ROSA® Knee System V1.5 Pilot Study

Not Applicable

Not yet recruiting

• Conditions: Knee Arthroplasty, Total; Robotic Surgical Procedures; Joint Diseases; Knee Osteoarthritis

• Registration Number: NCT07009912
• Lead Sponsor: Zimmer Biomet

Brief Summary

This pilot study seeks to evaluate the initial safety and usability of new features for the ROSA® Knee System, v1.5 and plan design modifications as needed.

The primary objectives will be assessed by measuring:

1. Intra-operative complications

2. Verification that the device performs as intended

3. Overall surgeon satisfaction with the instrumentation.

Detailed Description

This study will involve single-arm, monocentric, cross-sectional observations conducted on the day of surgery. All assessments will take place during the pre-operative, intra-operative, and immediate postop periods on the day of surgery, with no additional follow-up beyond the procedure as robotic-assisted surgery using the current version of the robot is part of routine practice.

The safety of the system is the primary endpoint. This will be assessed by monitoring the frequency and incidence of adverse events. Relation of the events to implant, instrumentation and/or procedure should be specified.

The secondary endpoint is defined by the usability of Zimmer Biomet ROSA® Knee System, v1.5. It will be assessed by:

1. Robotic log files to assess differences in the proposed plans by the system's new features and plan approved by the surgeon, along with time spent in the planning panel.

2. Surgeon satisfaction with the new features.

Study Timeline

• Status Verified: 2025-05
• Study First Submitted: 2025-05-21
• Study First Submitted QC: 2025-05-29
• Last Update Submitted: 2025-05-29
• Study First Posted: 2025-06-08
• Last Update Posted: 2025-06-08
• Study Start: 2025-06-20
• Primary Completion: 2025-09
• Study Completion: 2025-09

Recruitment & Eligibility

• Status: NOT_YET_RECRUITING
• Sex: All
• Target Recruitment: 10

Inclusion Criteria

• Patient is a minimum of 18 years of age
• Independent of study participation, patient is a candidate for primary total knee arthroplasty using commercially available and compatible implants in accordance with product labeling
• Patient is willing and able to provide written Informed Consent by signing and dating the EC approved Informed Consent form

Exclusion Criteria

• Patient is currently participating in any other surgical intervention studies or pain management studies
• Patient is pregnant or considered a member of a protected population (e.g., prisoner, mentally incompetent, etc.)
• Patient has previously received partial or total knee arthroplasty for the ipsilateral knee

Study & Design

• Study Type: INTERVENTIONAL
• Study Design: SINGLE_GROUP

Primary Outcome Measures

Name	Time	Method
Incidence of Procedure-Emergent Adverse Events, to assess the Safety of the ROSA® Knee System v1.5 System	Intra-operative observations, with immediate post-operative documentation and reporting period.	The safety of the system will be assessed by monitoring the frequency and incidence of adverse events.; This will occur through the reporting of adverse events that outline the details and relationship to: 1. Device; 2. Procedure; 3. Instruments; 4. Cement in order to determine device-related or non-device-related complications that occur during the procedure. Thus the incidence of procedure-emergent adverse events will notify and quantify the safety of the features added to the subject device (ROSA® Knee System v1.5 System)

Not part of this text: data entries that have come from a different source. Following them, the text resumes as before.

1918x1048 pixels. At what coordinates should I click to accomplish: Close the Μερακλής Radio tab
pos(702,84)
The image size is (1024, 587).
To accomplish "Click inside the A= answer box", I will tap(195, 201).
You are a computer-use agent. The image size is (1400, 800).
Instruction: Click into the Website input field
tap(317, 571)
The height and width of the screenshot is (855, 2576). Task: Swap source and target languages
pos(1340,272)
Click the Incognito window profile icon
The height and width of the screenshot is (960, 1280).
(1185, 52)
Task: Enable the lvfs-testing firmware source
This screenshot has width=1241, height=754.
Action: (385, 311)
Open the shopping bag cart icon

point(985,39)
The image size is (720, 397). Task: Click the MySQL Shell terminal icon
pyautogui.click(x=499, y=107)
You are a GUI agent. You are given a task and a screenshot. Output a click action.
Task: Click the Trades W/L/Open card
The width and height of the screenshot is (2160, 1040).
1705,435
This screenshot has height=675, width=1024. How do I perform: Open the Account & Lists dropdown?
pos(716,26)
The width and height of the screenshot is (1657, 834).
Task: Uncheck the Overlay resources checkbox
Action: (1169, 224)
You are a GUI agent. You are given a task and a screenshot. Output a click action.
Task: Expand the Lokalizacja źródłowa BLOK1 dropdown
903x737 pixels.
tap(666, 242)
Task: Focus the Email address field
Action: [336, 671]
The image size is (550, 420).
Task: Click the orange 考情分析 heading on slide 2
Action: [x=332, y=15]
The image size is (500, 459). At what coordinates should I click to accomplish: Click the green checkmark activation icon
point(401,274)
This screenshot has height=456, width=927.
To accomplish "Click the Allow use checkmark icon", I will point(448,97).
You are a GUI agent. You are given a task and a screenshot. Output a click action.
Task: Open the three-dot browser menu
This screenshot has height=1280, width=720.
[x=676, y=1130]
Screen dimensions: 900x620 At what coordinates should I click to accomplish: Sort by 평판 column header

Secondary Outcome Measures

Name	Time	Method
Verification and Usability of the OptimiZe Planning and Activ Track Investigational Features of the ROSA® Knee System v1.5 System	Intra-operative evaluation, with immediate post-operative assessment and documentation. Data and statistical analysis will take place after the recruitment period has concluded.	Robotic log files will be evaluated to assess the following: a) The delta between the OptimiZe proposed plan and the final plan approved by the surgeon, planned and final laxities, planned and final resections thus allowing for conclusions to be drawn from objective datapoints on the verification of the OptimiZe planning feature, and its validation to execute the proposed plan.; Additionally, surgeon satisfaction with the features will be evaluated with the following questionnaire (Case Report Form), to determine usability: 1. Were you able to perform tracker calibration?; 2. Were you able to complete painting?; 3. Were you able to perform the contact point step?; 4. Overall, how satisfied are you with the usability of OptimiZe to assist with planning?; 5. Overall, how satisfied are you with the usability of Activ Track to complete the resections?; 6. How likely are you to recommend The ROSA Knee System v1.5 application to a peer? Q1-4 are yes/no, Q5-6 are subjective scales with 5 answers.